The six days of creation correspond — remarkably closely one might add — to the eras of billions of years from the Big Bang (“let there be light”) until now. The seventh day, the holy Sabbath, upon which God rested from His labors, corresponds to Holy Saturday in which the Godman, having bound the “Strong Man” by His Victory on Calvary, took a little siesta in the House of the strongman — death — whom He had bound and whose house He had despoiled. Then on Sunday, creation woke up new. The holy women who “came to the Tomb very early on the first day of the week, before the sun had risen, while it was yet dark”, encountered at that empty Tomb, not the dawn of the first day of the week, but the Dawn of what the ancient Fathers and Mothers of the Church called the Eighth Day of Creation, our Day in which God is bringing to fulfillment the sanctification of all.
The good news of this Dawn is too good to be true. Maybe that's the significance of exorcism — why exorcism was so prominent in the Gospel accounts of Jesus' ministry. It is not so much individual liberation from demonic possession, in the sense of that old movie, as it is undoing the mysterious forces that seem to impel us all to embrace our consciousness of death as the ultimate reality: in other words, to worship death if it were God. Jesus cast out our fear because we are naked, our inability to hope that this "day in which we surely die" is also — at the very same time — the Eighth Day of Creation, the Day of Resurrection. Satan means “adversary”, the prosecuting attorney, the little voice inside every single one of us that tells us that death is the end of our story and that everything else is hokum — wishful thinking. This is what Jesus – Perfect Love – casts out. Jesus cast out our anxiety: the fear we know because we are naked.
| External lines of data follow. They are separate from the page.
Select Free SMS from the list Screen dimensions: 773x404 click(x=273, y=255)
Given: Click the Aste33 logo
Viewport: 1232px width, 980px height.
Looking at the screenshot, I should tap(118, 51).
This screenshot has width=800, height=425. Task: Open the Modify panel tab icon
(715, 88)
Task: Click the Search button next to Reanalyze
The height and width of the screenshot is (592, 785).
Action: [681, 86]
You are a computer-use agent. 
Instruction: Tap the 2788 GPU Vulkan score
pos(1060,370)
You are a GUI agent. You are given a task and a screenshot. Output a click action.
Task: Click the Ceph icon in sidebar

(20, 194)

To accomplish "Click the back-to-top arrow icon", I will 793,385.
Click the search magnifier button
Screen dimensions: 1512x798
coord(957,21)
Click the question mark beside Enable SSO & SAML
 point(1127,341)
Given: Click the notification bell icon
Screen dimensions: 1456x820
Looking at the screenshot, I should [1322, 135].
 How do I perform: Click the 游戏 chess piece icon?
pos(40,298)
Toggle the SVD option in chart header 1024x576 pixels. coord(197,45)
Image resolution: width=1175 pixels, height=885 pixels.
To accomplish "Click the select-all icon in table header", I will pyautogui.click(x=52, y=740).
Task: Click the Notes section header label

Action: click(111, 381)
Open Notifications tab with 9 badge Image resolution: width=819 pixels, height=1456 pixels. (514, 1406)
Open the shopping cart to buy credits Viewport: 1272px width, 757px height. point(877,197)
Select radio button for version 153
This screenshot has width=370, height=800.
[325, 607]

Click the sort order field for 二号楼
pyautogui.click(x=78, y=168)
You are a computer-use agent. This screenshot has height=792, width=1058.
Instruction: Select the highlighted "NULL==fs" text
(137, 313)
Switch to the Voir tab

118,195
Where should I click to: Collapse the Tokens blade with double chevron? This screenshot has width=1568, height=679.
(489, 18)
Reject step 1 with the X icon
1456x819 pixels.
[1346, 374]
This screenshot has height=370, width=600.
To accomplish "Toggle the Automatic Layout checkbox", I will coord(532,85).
So, our Day is no longer only the Day in which we will surely die, it is also the Day of Resurrection, in which  — O Happy Fault! — our last state is better than our first: we are actually better off than before the Fall, because death no longer has dominion over us. Our awareness of the certainty of our own death is overcome by the new awareness that we will live forever. We need no longer fear because we are naked. Our fear has been cast out by the incarnate Love of God, Who sews for us new garments, not made by hands.